23 fevereiro 2014
As modernas sociedades de controlo
O
conhecido filósofo italiano Giorgio Agamben publicou um texto no Le Monde Diplomatique do passado mês de
Janeiro, que tem por título (na versão portuguesa desse mensário) “Como a
obsessão securitária altera a democracia”.
Nele,
o filósofo expõe o que tem vindo a
acontecer nas nossas sociedades actuais em matéria de política securitária,
mudando radicalmente toda a nossa vida, a começar por um princípio de
hierarquia filosófica fundamental: a que intercede entre as causas e os
efeitos. Já não se governa para atalhar as causas, mas para combater os
efeitos, sendo mais fácil a política que visa estes, do que a que se fundamenta
naquelas.
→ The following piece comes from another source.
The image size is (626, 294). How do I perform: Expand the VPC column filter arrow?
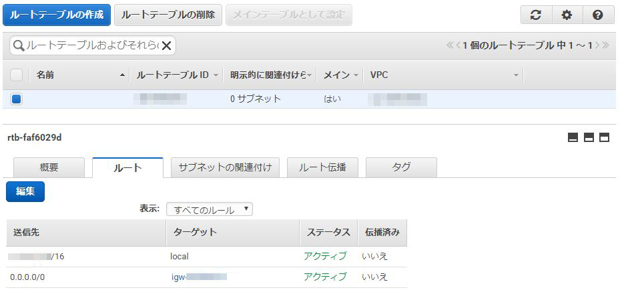[x=516, y=75]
Assim, temos uma combinação que pareceria improvável – a de um
liberalismo absoluto em economia e um controlo securitário sem precedentes.
Hoje,
as sociedades são regidas por métodos de controlo criminais, que começaram por
ser usados para identificar os criminosos e prevenir a reincidência, mas que
actualmente se estendem a todos os cidadãos, enquanto integrados e normalizados
numa ordem geral securitária.
Desde
os métodos antropométricos, usados inicialmente pelas polícias, até aos
modernos digitalizadores ópticos, que permitem não só registar as impressões
digitais, como a estrutura da íris, aos aparelhos de videovigilância e aos
dispositivos biométricos e genéticos (a identidade social como identidade
corporal), tudo vai servindo como forma normalíssima e ubíqua de controlar os
cidadãos a partir dos seus aspectos mais íntimos, como se todos fossem
criminosos em potência e como se a rua fosse um espaço carcerário.
Agamben
mostra como, do ponto de vista do controlo securitário, a legislação actual dos
países europeus é, em certos aspectos, «mais severa do que a dos Estados
fascistas», a ponto de se poder questionar se essas sociedades se podem ainda
considerar como democráticas e, mais radicalmente, como sociedades políticas,
no sentido originário de intervenção no espaço público da polis, a partir da qual se concediam ao cidadão foros de identidade
e de reconhecimento comunitário.
Escreve
Agamben: «A cidadania, outrora porta de entrada para uma politização activa e
irredutível, está a tornar-se uma condição puramente passiva, em que a acção e
a inacção, o público e o privado se esfumam e se confundem. O que era
concretizado através de uma actividade quotidiana e uma forma de vida limita-se
agora a um estatuto jurídico e ao exercício do direito de voto, que cada vez
mais se parece com uma sondagem de opinião.»